_DATASET EXTRACT_.
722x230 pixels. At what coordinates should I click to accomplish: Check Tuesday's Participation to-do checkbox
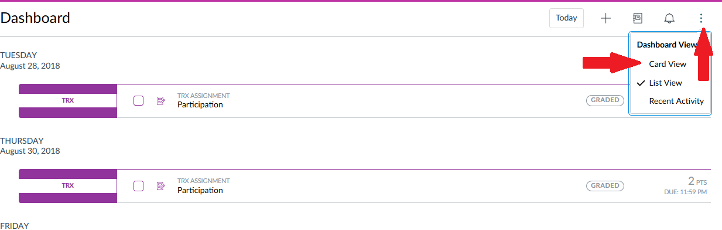tap(139, 100)
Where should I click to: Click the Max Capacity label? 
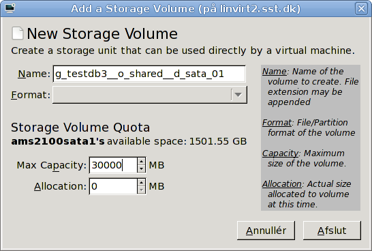click(52, 165)
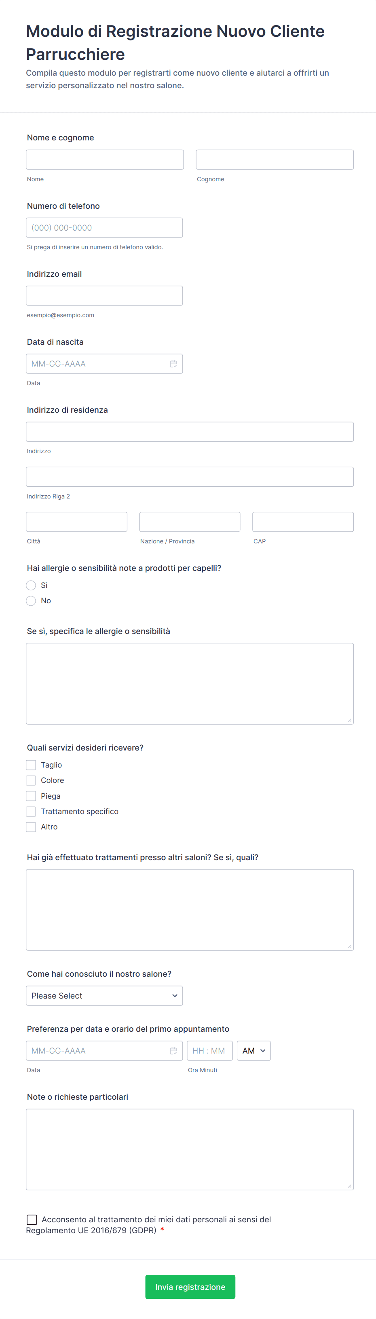Focus the Nome input field
The image size is (376, 1319).
[105, 160]
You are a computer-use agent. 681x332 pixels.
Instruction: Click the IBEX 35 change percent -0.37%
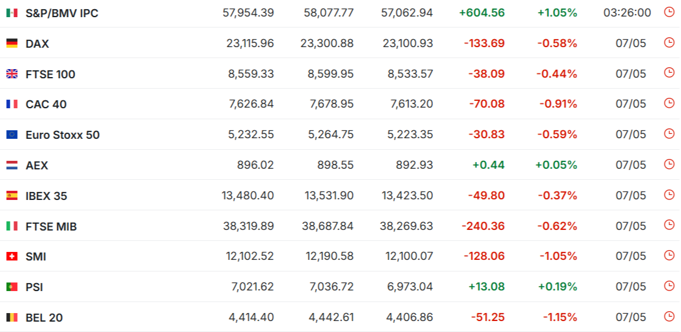[x=557, y=196]
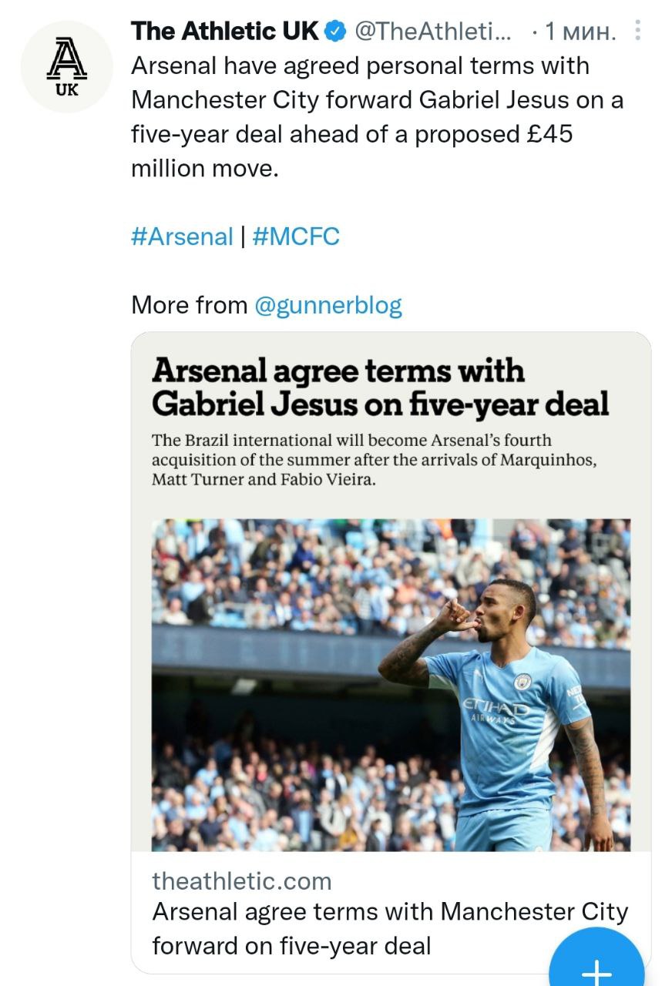
Task: Click The Athletic UK display name
Action: click(x=225, y=32)
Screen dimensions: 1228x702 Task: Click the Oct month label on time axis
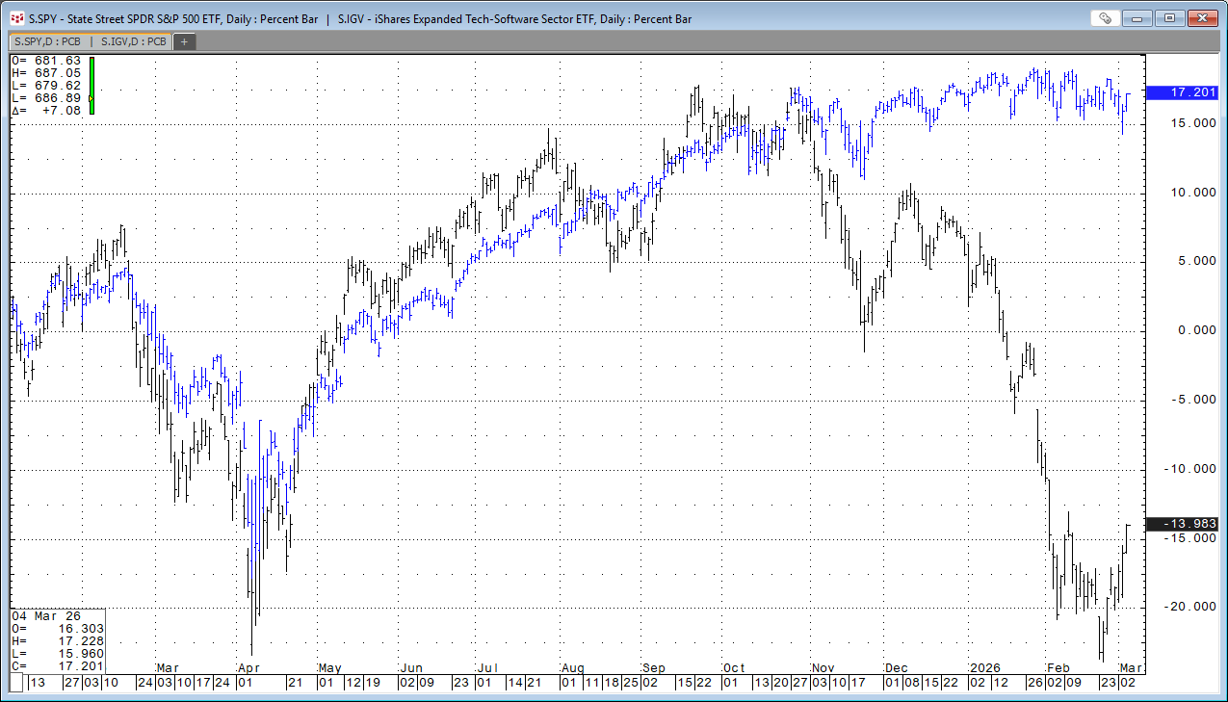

_WHAT THE TASK ASKS_. Give again, unchanged, only the lines from the line containing "You are a computer-use agent. 681x332 pixels." to the last line of the records above. Pictures do not belong in the copy.

_ANSWER TO THIS EXERCISE_.
You are a computer-use agent. 681x332 pixels.
Instruction: Click the IBEX 35 change percent -0.37%
[x=557, y=196]
Task: Click The Athletic UK display name
Action: click(x=225, y=32)
Screen dimensions: 1228x702 Task: Click the Oct month label on time axis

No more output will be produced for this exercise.